What the exercise asks:
Below are several entries. Transcribe exactly those lines that fall from the one with "GH¢80 BILLION BoG" through the one with "Support (647, 2558)", end lines included.

Source records:
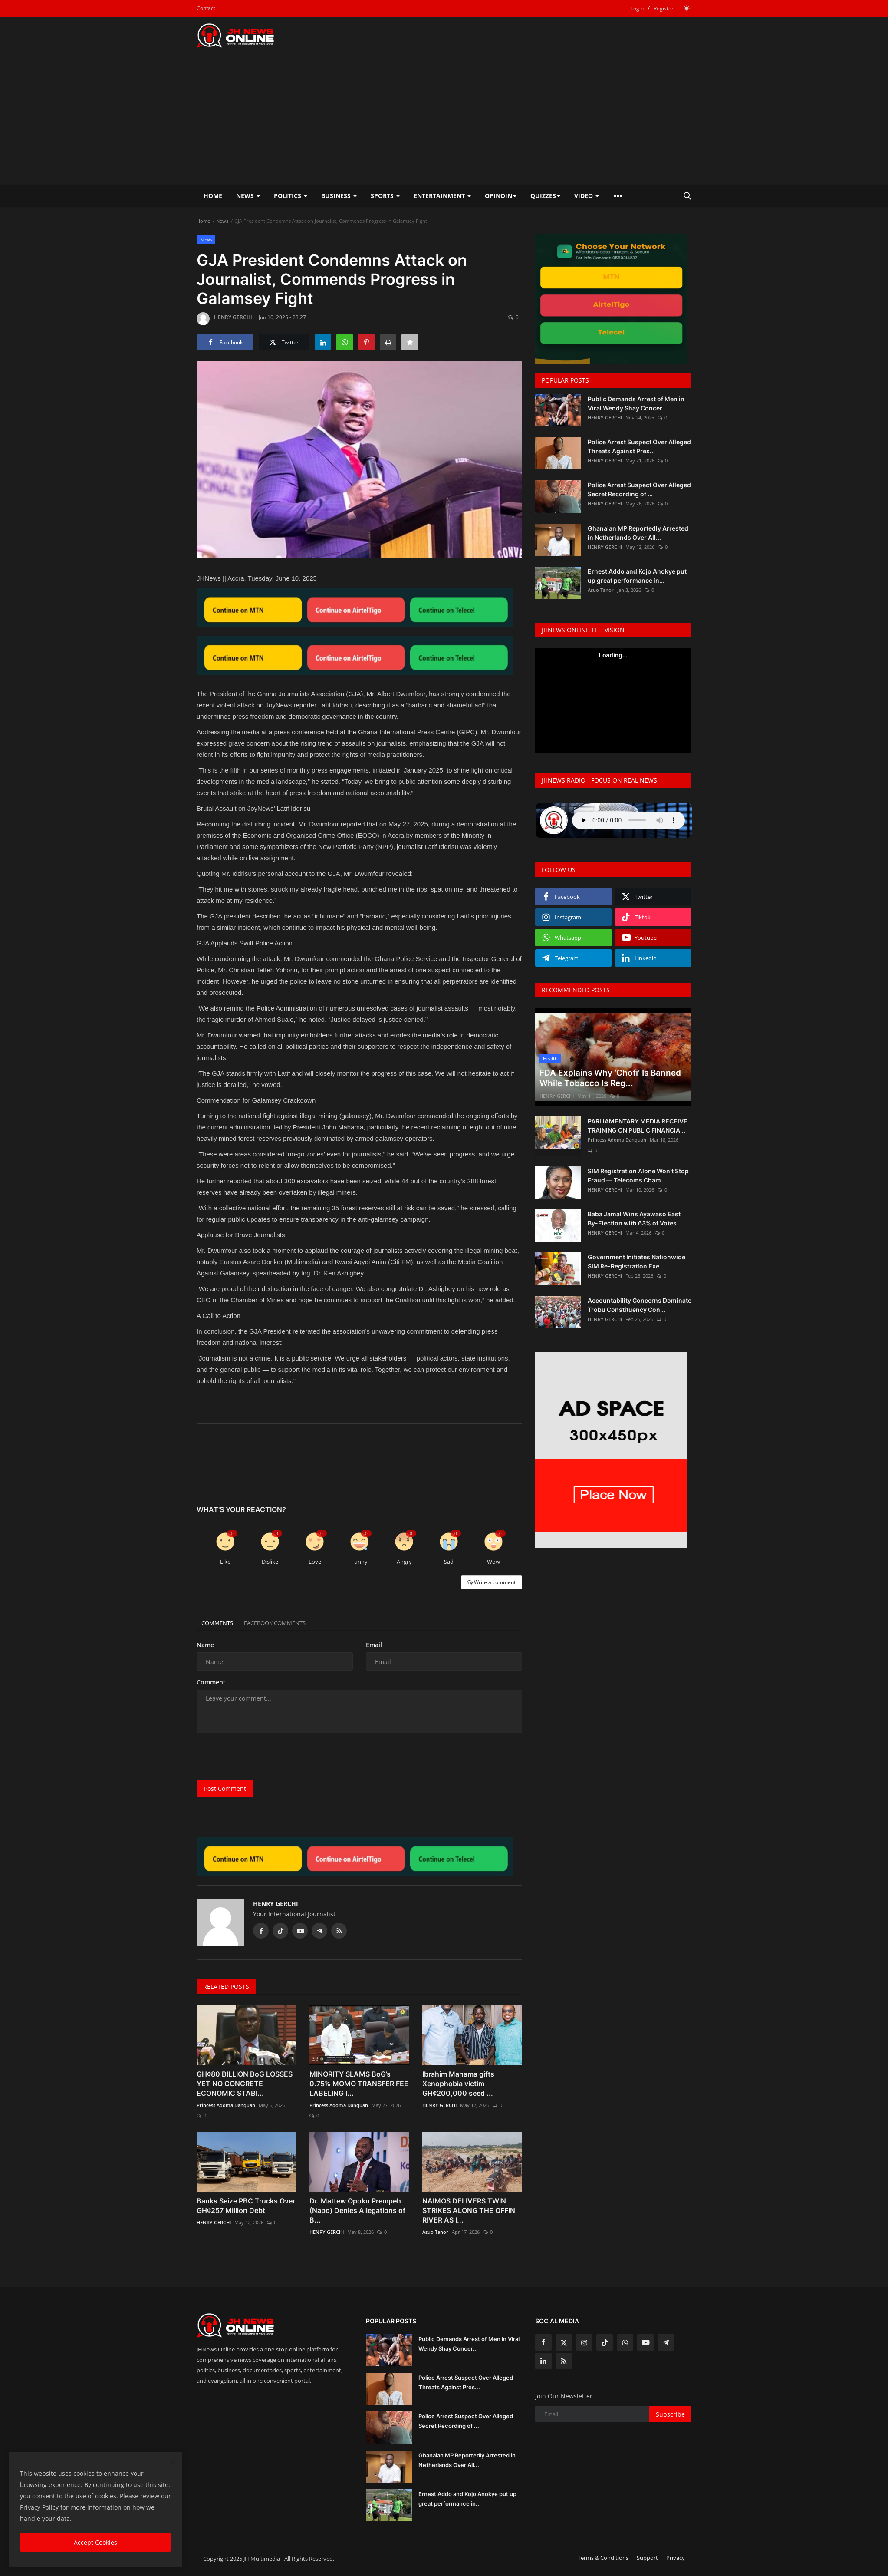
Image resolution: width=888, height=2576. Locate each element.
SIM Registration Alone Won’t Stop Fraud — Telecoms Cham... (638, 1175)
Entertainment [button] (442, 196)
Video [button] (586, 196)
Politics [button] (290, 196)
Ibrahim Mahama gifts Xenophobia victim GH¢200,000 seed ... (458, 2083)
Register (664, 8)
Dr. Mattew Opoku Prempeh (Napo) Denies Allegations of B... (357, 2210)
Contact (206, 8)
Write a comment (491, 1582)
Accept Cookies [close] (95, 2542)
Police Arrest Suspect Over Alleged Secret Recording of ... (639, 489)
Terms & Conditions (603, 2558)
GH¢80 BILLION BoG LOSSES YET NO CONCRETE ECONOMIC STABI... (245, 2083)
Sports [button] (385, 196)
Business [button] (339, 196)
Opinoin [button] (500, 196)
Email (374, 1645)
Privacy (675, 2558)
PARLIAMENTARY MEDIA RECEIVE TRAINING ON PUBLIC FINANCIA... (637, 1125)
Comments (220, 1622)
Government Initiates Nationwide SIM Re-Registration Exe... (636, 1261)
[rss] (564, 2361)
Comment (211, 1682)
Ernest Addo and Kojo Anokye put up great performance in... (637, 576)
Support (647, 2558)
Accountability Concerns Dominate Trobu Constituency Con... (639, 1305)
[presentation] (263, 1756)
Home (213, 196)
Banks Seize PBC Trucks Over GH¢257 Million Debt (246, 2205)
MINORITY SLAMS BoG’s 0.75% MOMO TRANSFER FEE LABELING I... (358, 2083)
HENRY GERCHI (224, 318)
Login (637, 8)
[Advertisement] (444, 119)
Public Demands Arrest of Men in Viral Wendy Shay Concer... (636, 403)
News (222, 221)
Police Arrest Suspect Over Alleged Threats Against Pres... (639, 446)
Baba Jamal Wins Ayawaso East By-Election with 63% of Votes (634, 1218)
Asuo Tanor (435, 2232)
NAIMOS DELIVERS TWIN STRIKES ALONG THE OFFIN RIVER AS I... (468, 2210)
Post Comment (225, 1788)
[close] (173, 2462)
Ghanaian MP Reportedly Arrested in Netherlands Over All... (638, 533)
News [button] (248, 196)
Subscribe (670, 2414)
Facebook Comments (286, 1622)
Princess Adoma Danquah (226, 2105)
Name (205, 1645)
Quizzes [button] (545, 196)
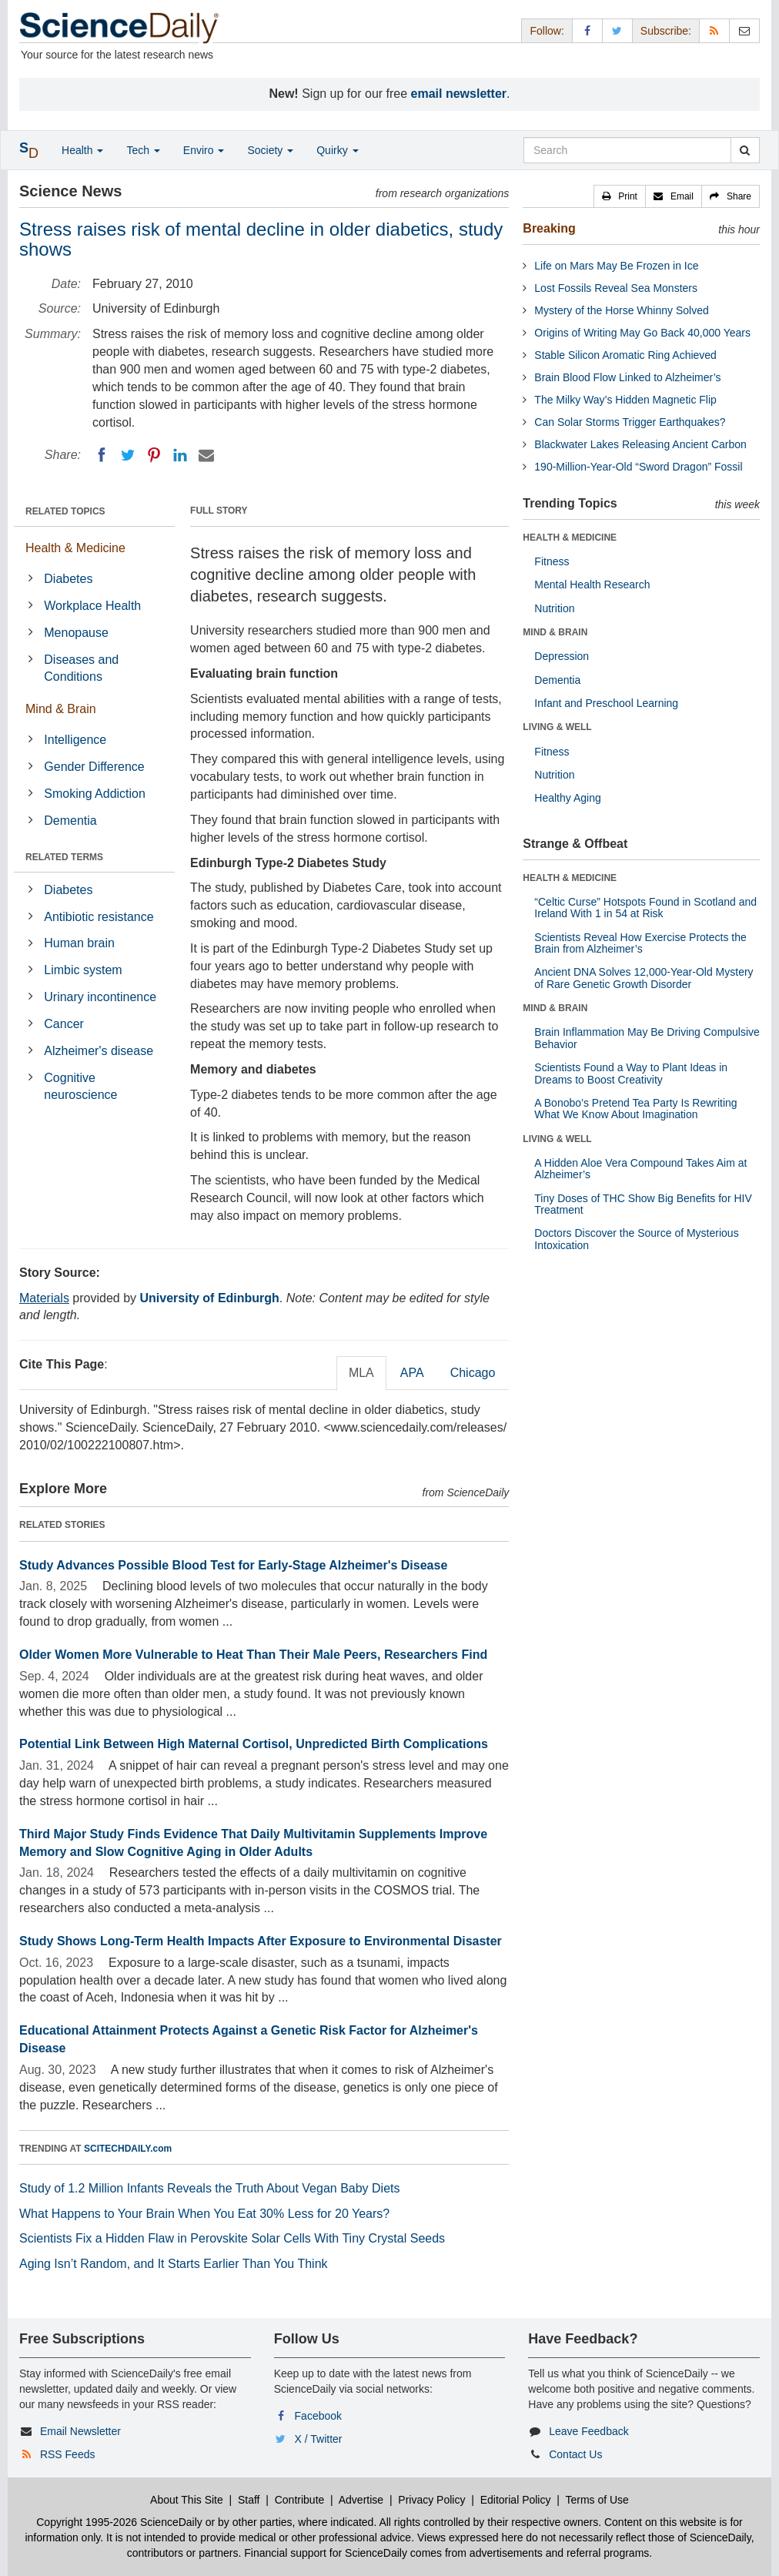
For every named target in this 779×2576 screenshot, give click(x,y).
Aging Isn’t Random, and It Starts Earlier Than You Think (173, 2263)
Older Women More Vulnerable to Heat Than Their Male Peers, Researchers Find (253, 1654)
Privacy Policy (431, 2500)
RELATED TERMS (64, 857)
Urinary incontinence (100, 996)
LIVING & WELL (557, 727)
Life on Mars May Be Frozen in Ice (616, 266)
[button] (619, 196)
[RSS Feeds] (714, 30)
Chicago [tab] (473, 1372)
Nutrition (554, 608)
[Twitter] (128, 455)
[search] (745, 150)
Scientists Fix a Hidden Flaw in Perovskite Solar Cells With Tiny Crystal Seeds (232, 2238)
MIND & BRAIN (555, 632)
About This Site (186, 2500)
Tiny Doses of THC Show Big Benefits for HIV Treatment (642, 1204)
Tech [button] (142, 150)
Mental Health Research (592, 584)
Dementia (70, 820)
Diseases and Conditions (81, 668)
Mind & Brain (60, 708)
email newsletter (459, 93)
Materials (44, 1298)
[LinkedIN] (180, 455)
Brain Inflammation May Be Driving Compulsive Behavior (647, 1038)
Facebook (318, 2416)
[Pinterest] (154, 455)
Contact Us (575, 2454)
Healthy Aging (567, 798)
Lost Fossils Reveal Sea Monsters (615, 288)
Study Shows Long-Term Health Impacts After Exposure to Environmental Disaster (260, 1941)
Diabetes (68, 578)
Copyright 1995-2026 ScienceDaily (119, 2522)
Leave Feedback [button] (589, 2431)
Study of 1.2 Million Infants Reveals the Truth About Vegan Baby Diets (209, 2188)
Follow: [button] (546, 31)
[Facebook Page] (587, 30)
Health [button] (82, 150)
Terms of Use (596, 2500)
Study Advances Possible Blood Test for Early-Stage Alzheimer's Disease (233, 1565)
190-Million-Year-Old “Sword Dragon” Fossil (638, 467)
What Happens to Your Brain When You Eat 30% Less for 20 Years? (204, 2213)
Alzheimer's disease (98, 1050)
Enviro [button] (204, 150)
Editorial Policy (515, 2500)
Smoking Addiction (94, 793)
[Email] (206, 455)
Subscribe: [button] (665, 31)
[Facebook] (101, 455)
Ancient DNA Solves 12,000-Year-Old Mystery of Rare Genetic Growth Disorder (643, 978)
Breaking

Answer:
GH¢80 BILLION BoG LOSSES YET NO CONCRETE ECONOMIC STABI... (245, 2083)
Sports [button] (385, 196)
Business [button] (339, 196)
Opinoin [button] (500, 196)
Email (374, 1645)
Privacy (675, 2558)
PARLIAMENTARY MEDIA RECEIVE TRAINING ON PUBLIC FINANCIA... (637, 1125)
Comments (220, 1622)
Government Initiates Nationwide SIM Re-Registration Exe... (636, 1261)
[rss] (564, 2361)
Comment (211, 1682)
Ernest Addo and Kojo Anokye put up great performance in... (637, 576)
Support (647, 2558)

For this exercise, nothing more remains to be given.